→ **Task item**
As the answer, give a copy of each line below that includes the word "resolution".

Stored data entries
____
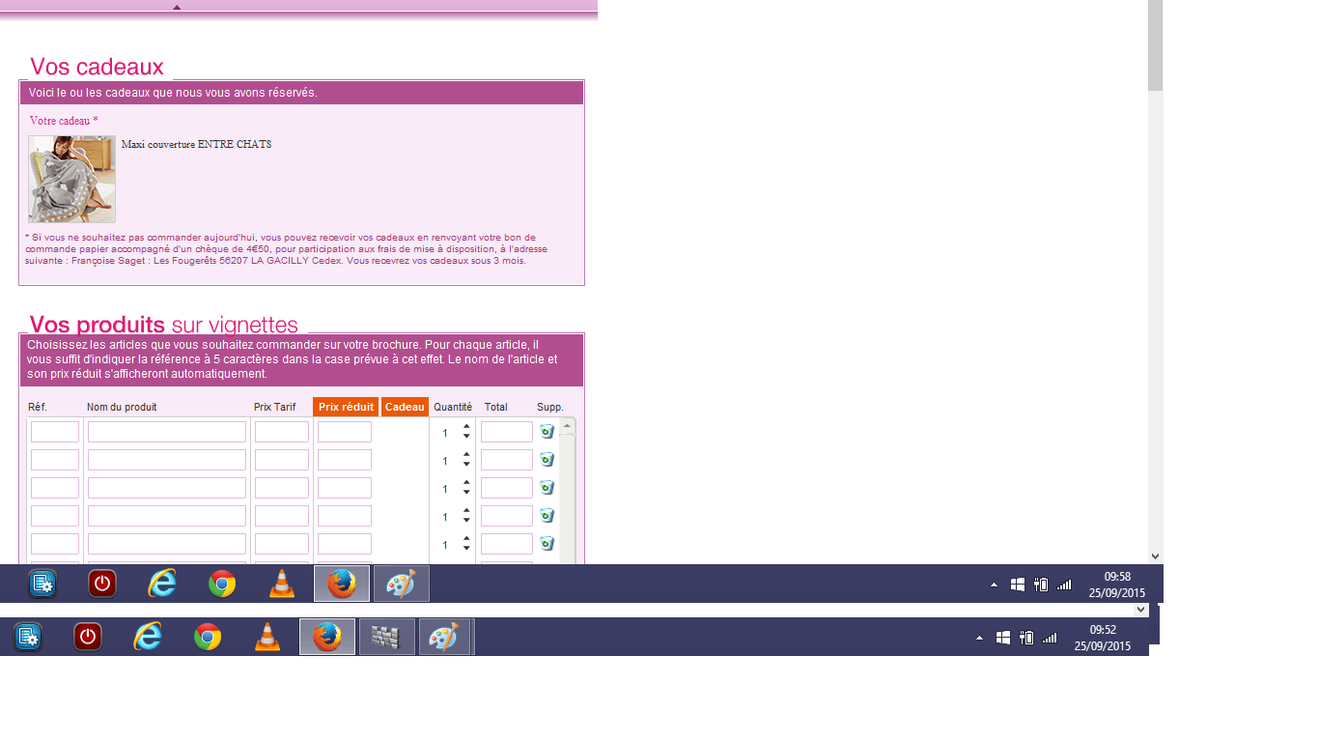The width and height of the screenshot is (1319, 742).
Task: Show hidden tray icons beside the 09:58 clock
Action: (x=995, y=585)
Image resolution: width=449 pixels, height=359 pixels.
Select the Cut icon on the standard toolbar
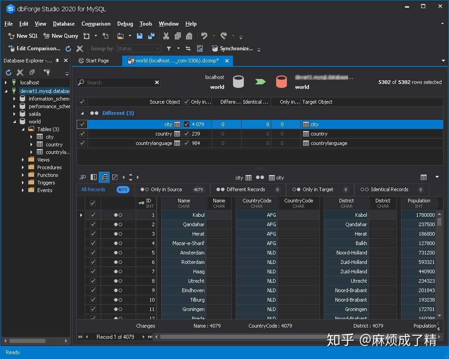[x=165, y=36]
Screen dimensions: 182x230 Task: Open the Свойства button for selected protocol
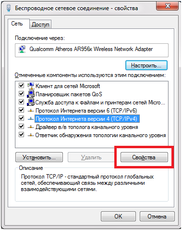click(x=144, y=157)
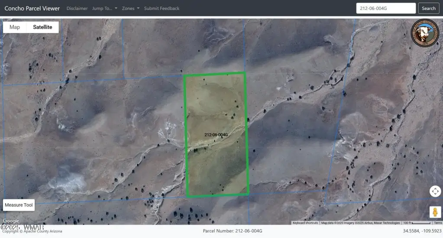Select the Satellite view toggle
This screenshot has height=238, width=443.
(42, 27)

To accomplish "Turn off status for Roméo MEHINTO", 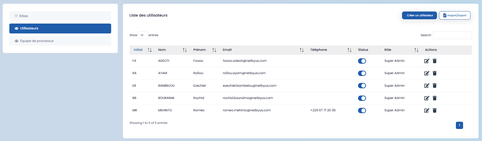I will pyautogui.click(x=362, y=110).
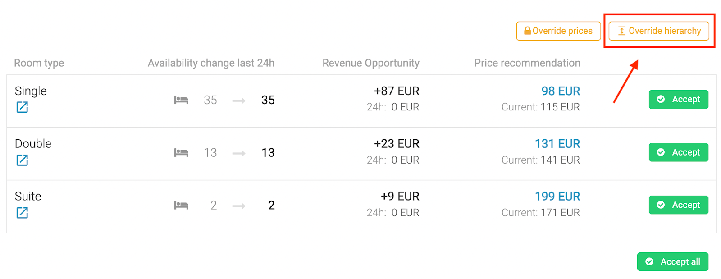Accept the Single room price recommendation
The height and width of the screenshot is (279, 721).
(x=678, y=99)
____
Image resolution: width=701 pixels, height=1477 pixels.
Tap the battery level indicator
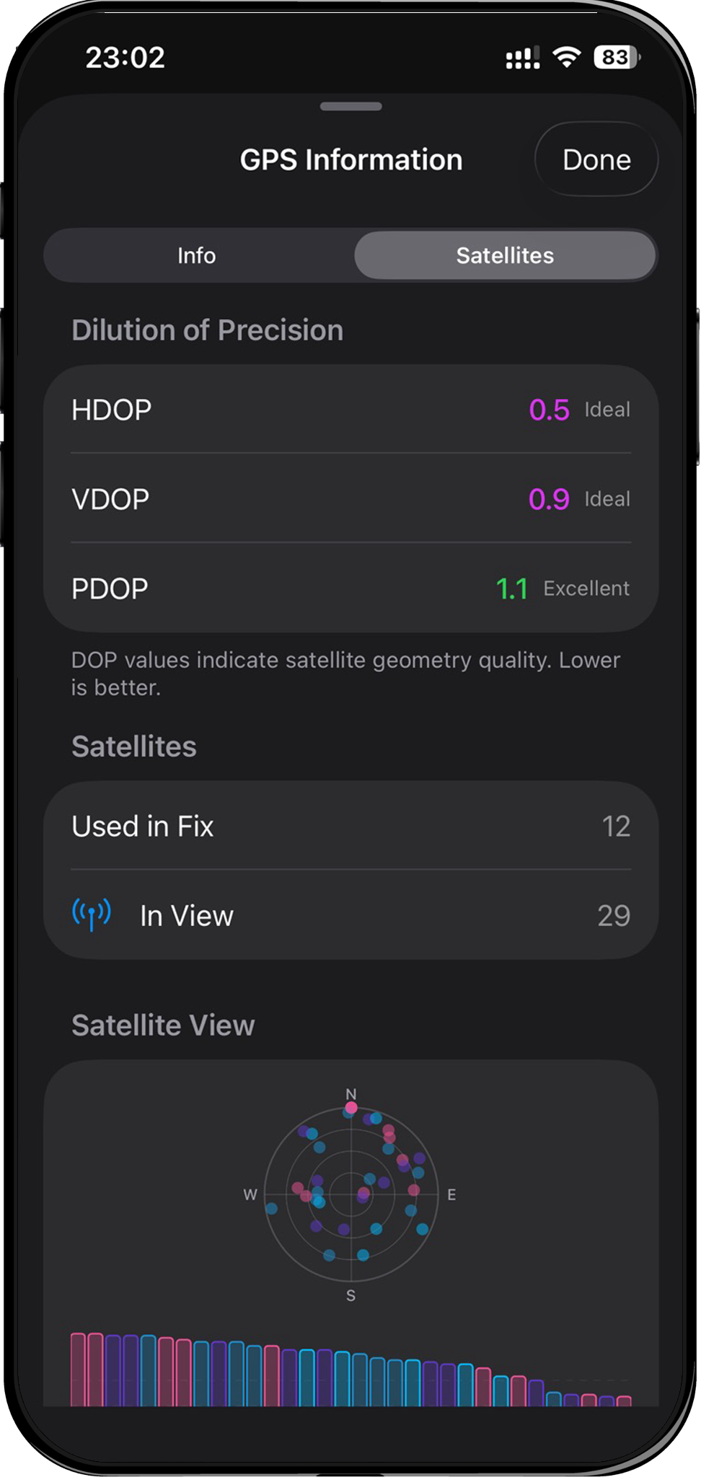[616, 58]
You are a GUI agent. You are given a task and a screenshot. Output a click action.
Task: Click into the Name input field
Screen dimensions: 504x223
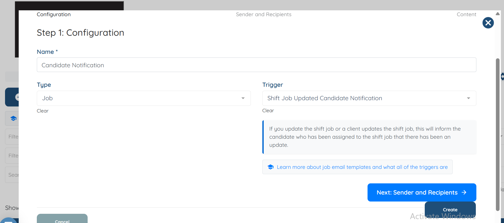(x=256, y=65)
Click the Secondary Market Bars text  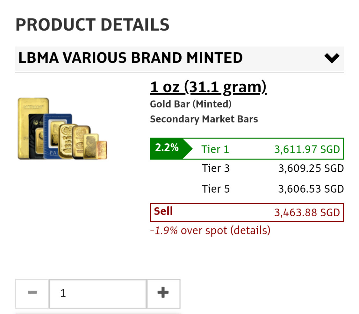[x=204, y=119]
____
→ **Answer below**
Image resolution: width=449 pixels, height=359 pixels.
Image resolution: width=701 pixels, height=1477 pixels.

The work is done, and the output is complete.